Note that gaze data processing also may include object recognition techniques, such that the regions of interest 22 are based on user gaze data 20 and/or based on recognizing key objects within the video data 12. Further, the use of highlighting overlays or other such additional material can be used to differentiate not only regions of interest 22, but also to differentiate between video segments that are associated with different quantified interest levels 18.

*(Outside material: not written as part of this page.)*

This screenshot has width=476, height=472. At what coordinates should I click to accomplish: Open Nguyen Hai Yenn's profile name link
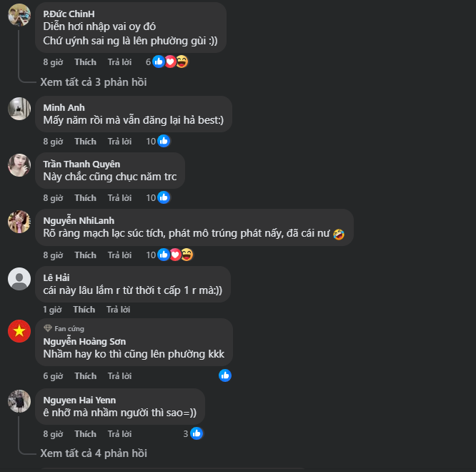click(x=79, y=400)
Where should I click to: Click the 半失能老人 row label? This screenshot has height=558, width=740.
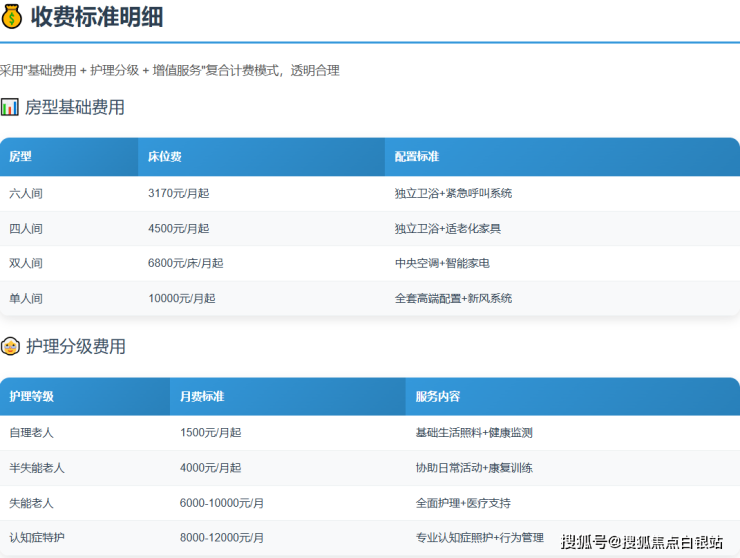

Regardless of these variations and range of embodiments, it will be appreciated that final video data obtained according to the teachings herein will better reflect the user's actual levels of interest during participation in the activity represented in the final video data. Such processing thus results in more enjoyable videos, or videos that better reflect the experience of the recorded event. Further, such processing generally reduces video transmission bandwidth requirements and the potentially significant reductions in video file size and/or video length can, in the aggregate, provide significant storage benefits, wherein the user effectively archives what amounts to "highlight reels" that are automatically generated according to the teachings herein.

Notably, modifications and other embodiments of the disclosed invention(s) will come to mind to one skilled in the art having the benefit of the teachings presented in the foregoing descriptions and the associated drawings. Therefore, it is to be understood that the invention(s) is/are not to be limited to the specific embodiments disclosed and that modifications and other embodiments are intended to be included within the scope of this disclosure. Although specific terms may be employed herein, they are used in a generic and descriptive sense only and not for purposes of limitation.